CARNE engaña a la noche. Los rayos de luna (siempre hay luna llena para estas ocasiones) salvan el aire denso de su dormitorio por las rendijas de la persiana entreabierta, y la perfilan, per se pintura plana como todo oriente; franjas blancas y oscuras sobre su cuerpo de cebra tendida, oyendo latir la noche entrecerrada, aplacando el run-run de aquel cansancio indefinido de su cabeza. Relax.
Desde hacía treinta minutos, al menos -o eso opinó, torpe e indeciso como cualquier insecto ante el paso del tiempo humano- contemplaba aquel libro usado sobre sus piernas, las mil y una noches, húmedo de saliva y jugos, como un guardián indecoroso ante su cama de intensos colores, desnuda sin ningún rubor; contemplándola a mitad del libro con tapas blandas y corteza negra de su propia existencia, siempre efímera; el amor, al inicio de esta historia verdadera.
A veces, lo que era de esperar de un guardián, con un brinco sigiloso como el rubor de un insecto, saltaba de su asiento al oír cualquier ruido extraño en la calle. Siempre hay ruidos donde hubo Carne. Frente a su ventana, por la pestaña entornada, sólo pudo entrever el espectáculo familiar de cualquier ciudad de provincias a altas horas de la noche expresionista: el mercader de Venecia con el culo al aire, la monja de clausura, cáscaras de avellanas, pipas y conchas, pitos y flautas, la memoria de ella, los farolillos, los cuatro o cinco japoneses que follarían como siempre, ocultos tras los árboles, el mulato metro sexual que los fotografía, con el beneplácito de la carne; alguna que otra voz delgada, tan similar a un recuerdo sin cuerpo, susurrando algo de alguien sobre el amor, musho musho musho y más, que siempre estaríamos juntos; del mismo modo vio, apostada sobre el naranjo, a la lechuza que sostenía en su pico la trenza oscura de su delicado moño rojo anudado, bamboleándose, mientras saltarín, complaciente, con la barba ya blanca, Sebastian arañaba el árbol, ladrando a la lechuza, guardián de la noche de los cielos; tres cáscaras de manzanas o más, dos de mandarinas, un preservativo arrugándose, láminas orinadas por el ayer y el bostezo de las hormigas del presente. En verdad, nada por lo que preocuparse... La noche inquieta y tensa, oculta por la belleza de su sueño.

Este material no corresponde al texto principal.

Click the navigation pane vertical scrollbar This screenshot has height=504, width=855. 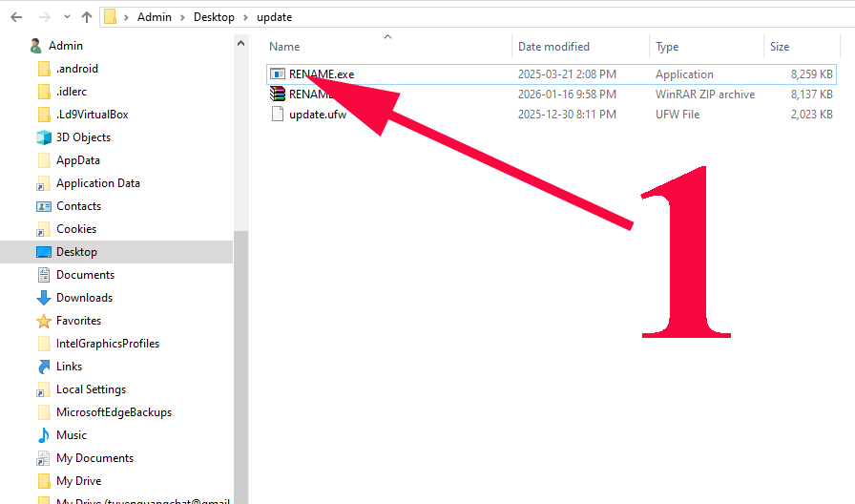(240, 363)
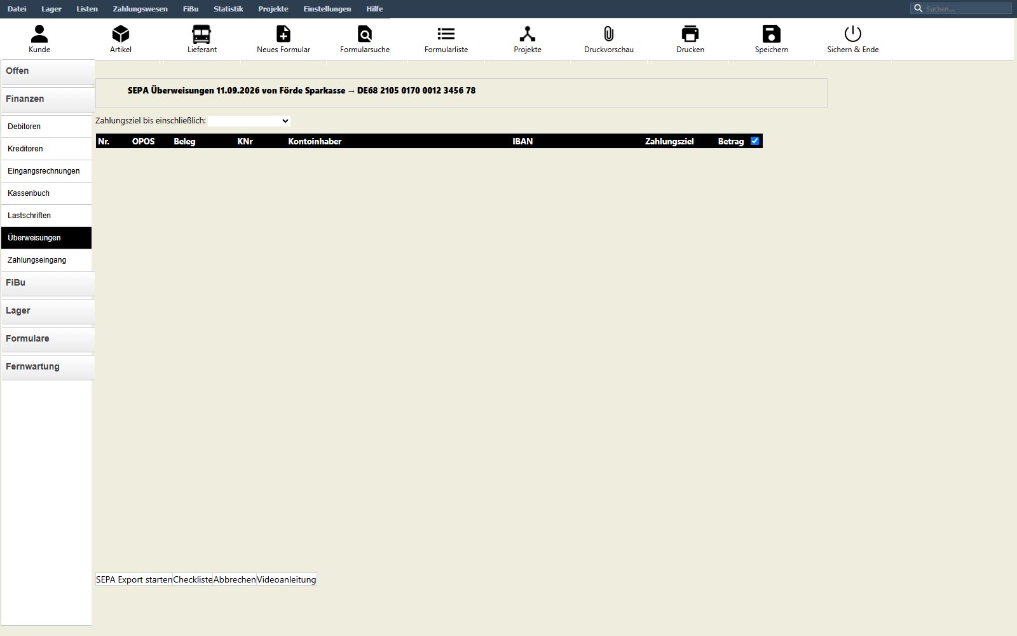Select the Sichern & Ende power icon
This screenshot has height=636, width=1017.
click(x=853, y=34)
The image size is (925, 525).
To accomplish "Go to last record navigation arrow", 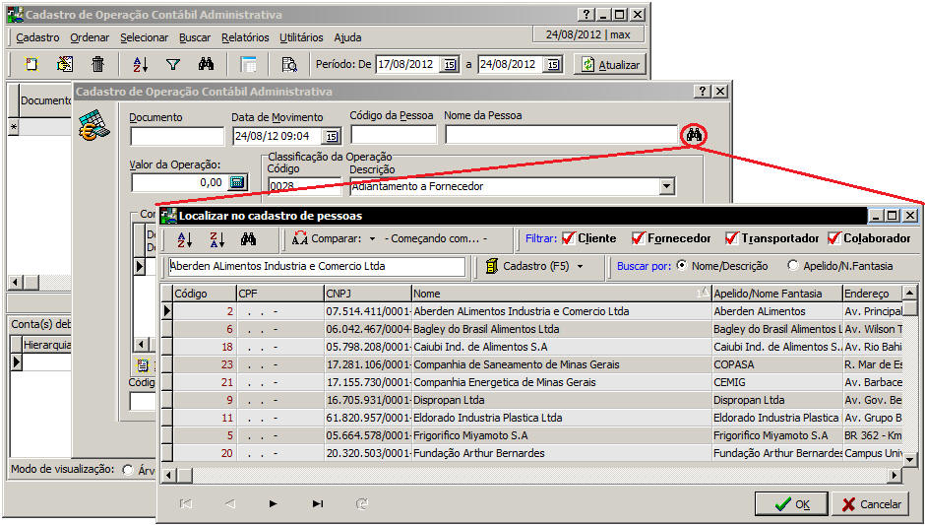I will click(317, 503).
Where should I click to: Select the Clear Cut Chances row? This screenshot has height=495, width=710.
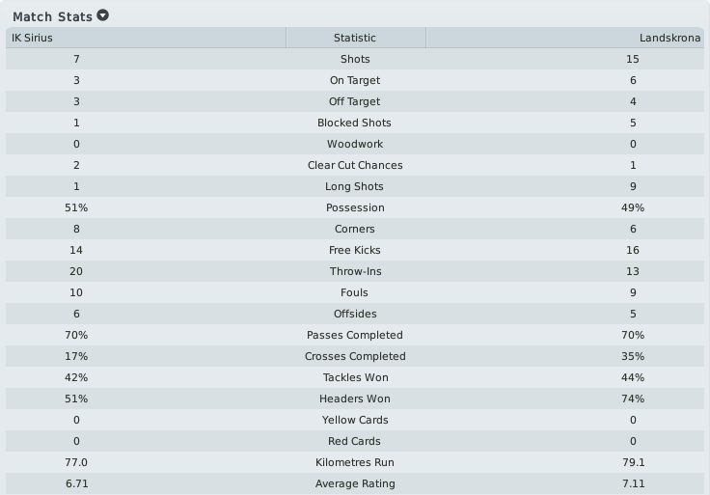pyautogui.click(x=355, y=165)
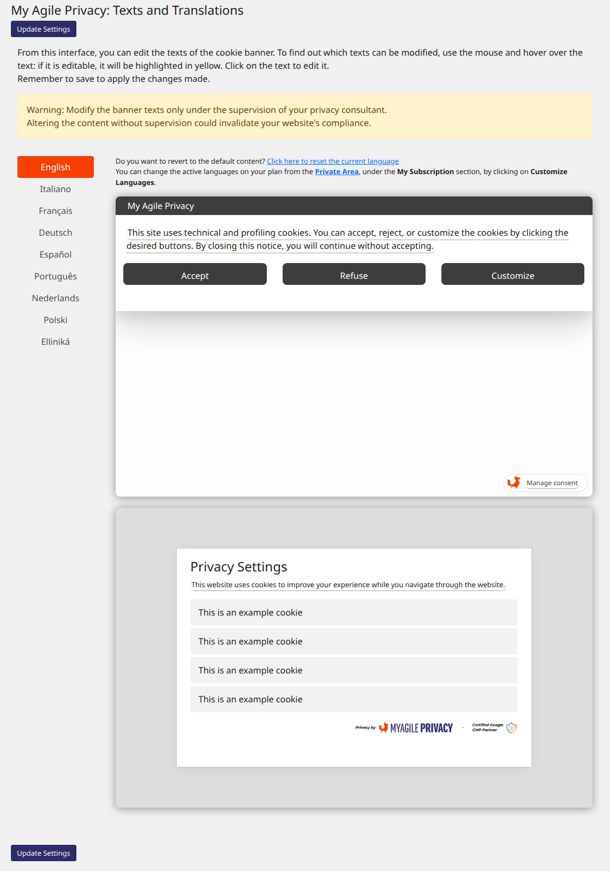
Task: Select the English language tab
Action: (x=56, y=167)
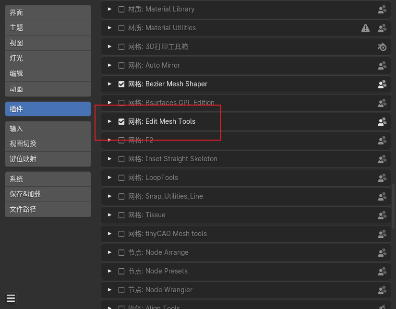Click community icon on Node Wrangler row
Screen dimensions: 396x309
(x=382, y=290)
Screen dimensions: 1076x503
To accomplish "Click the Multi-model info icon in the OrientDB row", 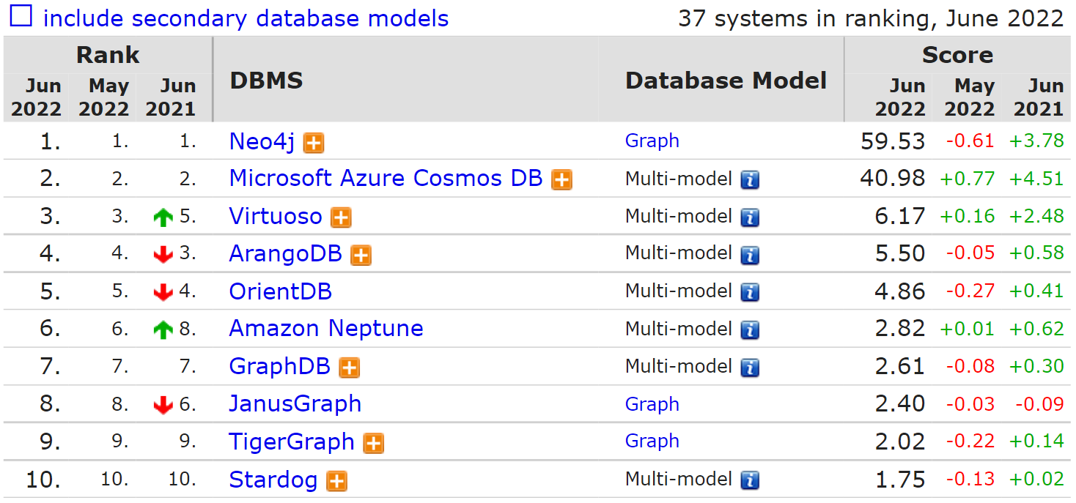I will click(750, 291).
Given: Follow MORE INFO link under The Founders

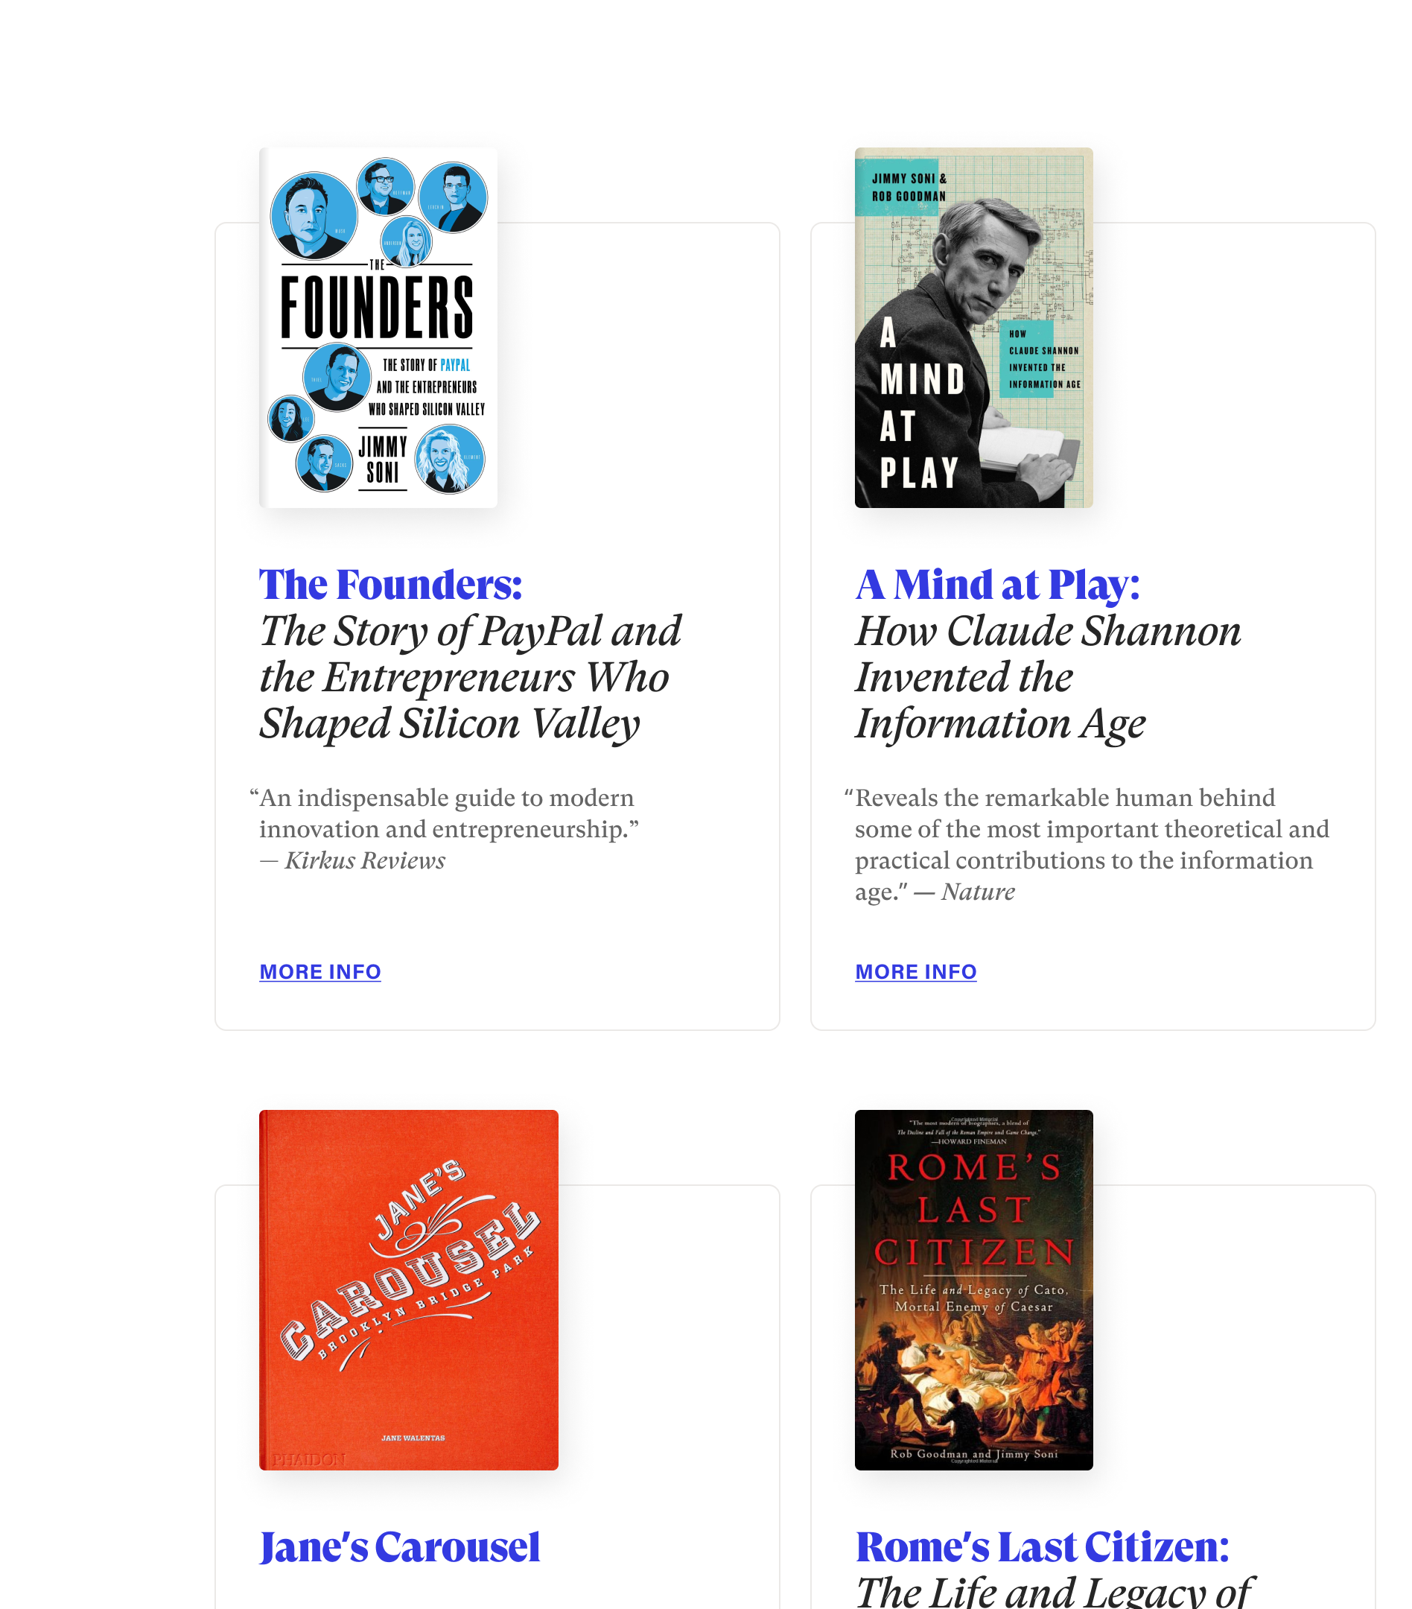Looking at the screenshot, I should click(320, 972).
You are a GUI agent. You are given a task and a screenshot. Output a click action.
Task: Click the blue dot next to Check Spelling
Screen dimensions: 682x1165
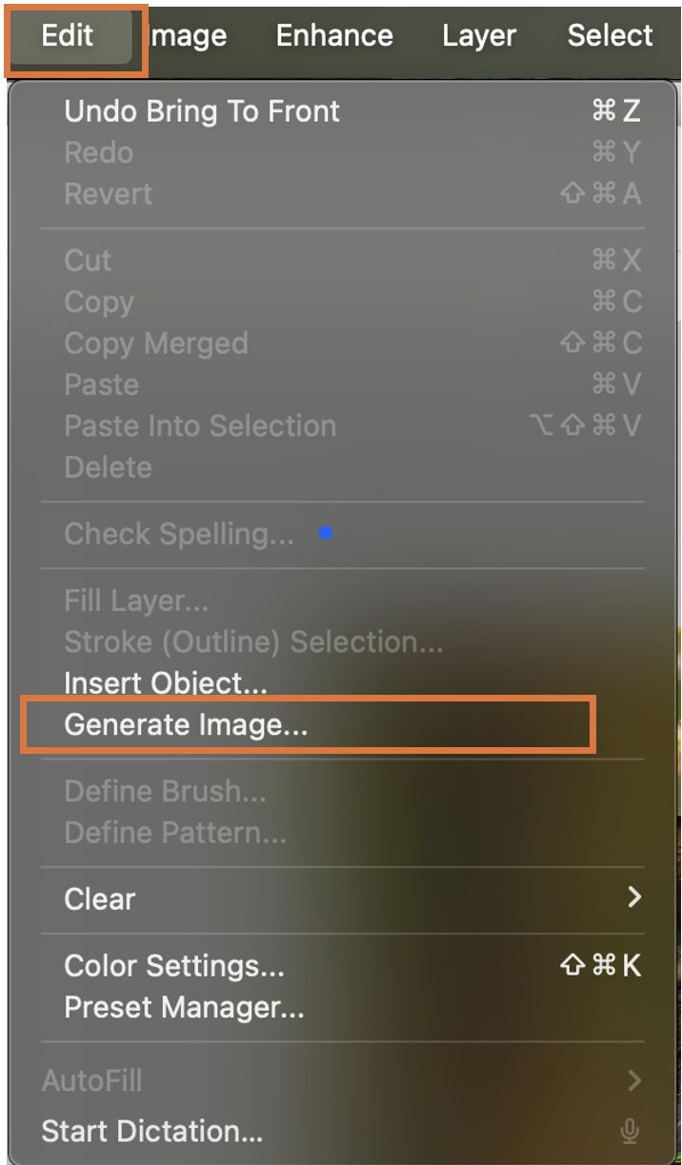coord(326,534)
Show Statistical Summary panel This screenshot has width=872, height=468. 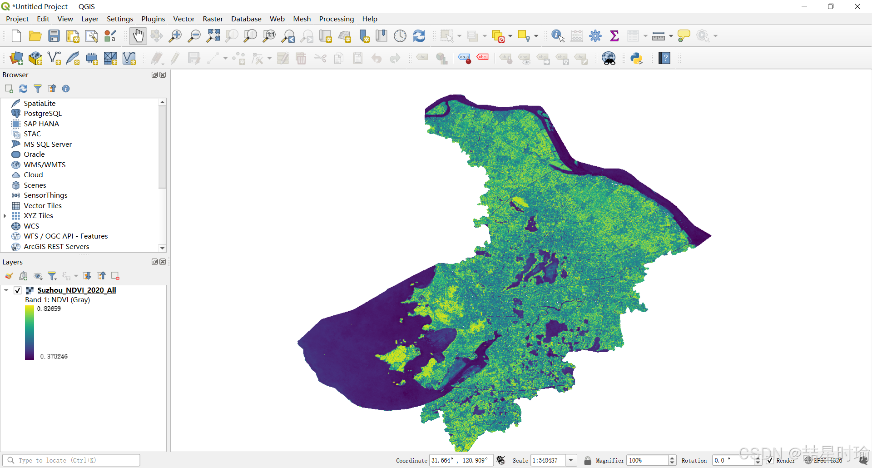[x=614, y=35]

—¡Ven a casa de inmediato, Sebastian, y trae esa maldita trenza! Olvida la lechuza.
La noche comienza y la noche acaba. Sonreirán al despertar y nadie dirá nada de todo lo sucedido. Allí no hubo deudas ni sorpresas sino contemplación, bajo la noche blanca como leche espesa sobre su cuerpo desnudo. Aquí no habrá sorpresas, ni para mí ni para ella. Ni para Carne ante mí, ni para Sebastian frente a ambos, ya con su trenza en la boca.
La noche no pudo dar miedo cuando ambos se miran... y tres lo saben. El que duerme bajo la cama con la trenza. Quien la mira en silencio, bajo la noche palpitante. Y Carne, al fin, Carne de nuevo entre sus brazos, en los brazos del mundo, con su rabiosa sonrisa en los labios.